Placotylene A, an Inhibitor of the Receptor Activator of Nuclear Factor-κB Ligand-Induced Osteoclast Differentiation, from a Korean Sponge Placospongia sp.
Hiyoung Kim,
Kwang-Jin Kim,
Jeong-Tae Yeon,
Seong Hwan Kim,
Dong Hwan Won,
Hyukjae Choi,
Sang-Jip Nam,
Young-Jin Son,
Heonjoong Kang
Affiliations
Hiyoung Kim
Center for Marine Natural Products and Drug Discovery, School of Earth and Environmental Sciences, Seoul National University, NS-80, Seoul 151-747, Korea
Kwang-Jin Kim
Department of Pharmacy, Sunchon National University, 315 Maegok-dong, Suncheon, Jeollanam-do 540-742, Korea
Jeong-Tae Yeon
Research Institute of Basic Science, Sunchon National University, Suncheon 540-742, Korea
Seong Hwan Kim
Laboratory of Translational Therapeutics, Pharmacology Research Center, Division of Drug Discovery Research, Korea Research Institute of Chemical Technology, Daejeon 305-600, Korea
Dong Hwan Won
Center for Marine Natural Products and Drug Discovery, School of Earth and Environmental Sciences, Seoul National University, NS-80, Seoul 151-747, Korea
Hyukjae Choi
College of Pharmacy, Yeungnam University, 214-1 Dae-dong, Gyeongsan 712-749, Korea
Sang-Jip Nam
Department of Chemistry and Nano Science, Global Top 5 Program, Ewha Womans University, Seoul 120-750, Korea
Young-Jin Son
Department of Pharmacy, Sunchon National University, 315 Maegok-dong, Suncheon, Jeollanam-do 540-742, Korea
Heonjoong Kang
Center for Marine Natural Products and Drug Discovery, School of Earth and Environmental Sciences, Seoul National University, NS-80, Seoul 151-747, Korea
A new inhibitor, placotylene A (1), of the receptor activator of nuclear factor-κB ligand (RANKL)-induced osteoclast differentiation, and a regioisomer of placotylene A, placotylene B (2), were isolated from a Korean marine sponge Placospongia sp.
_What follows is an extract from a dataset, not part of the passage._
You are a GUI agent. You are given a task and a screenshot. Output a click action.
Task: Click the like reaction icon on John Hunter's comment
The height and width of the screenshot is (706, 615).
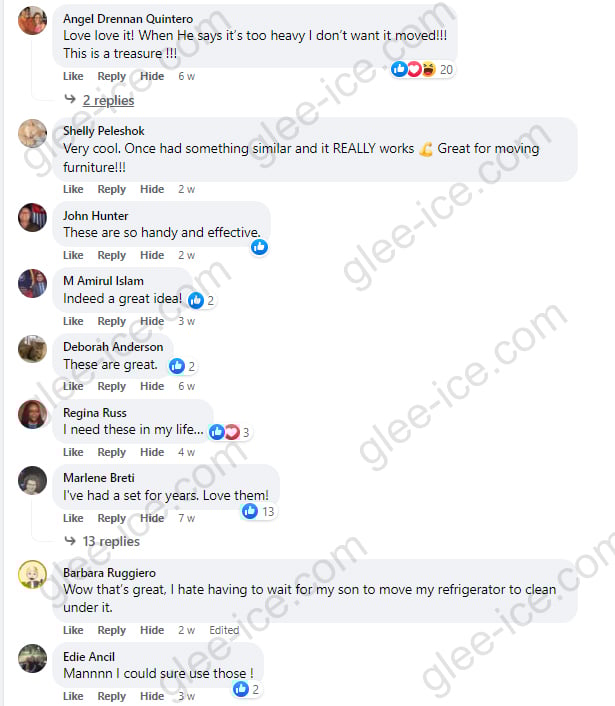[x=259, y=247]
The chemical structures of placotylenes A and B were elucidated on the basis of 1D and 2D NMR, along with MS spectral analysis and revealed as an iodinated polyacetylene class of natural products. Placotylene A (1) displayed inhibitory activity against RANKL-induced osteoclast differentiation at 10 μM while placotylene B (2) did not show any significant activity up to 100 μM, respectively.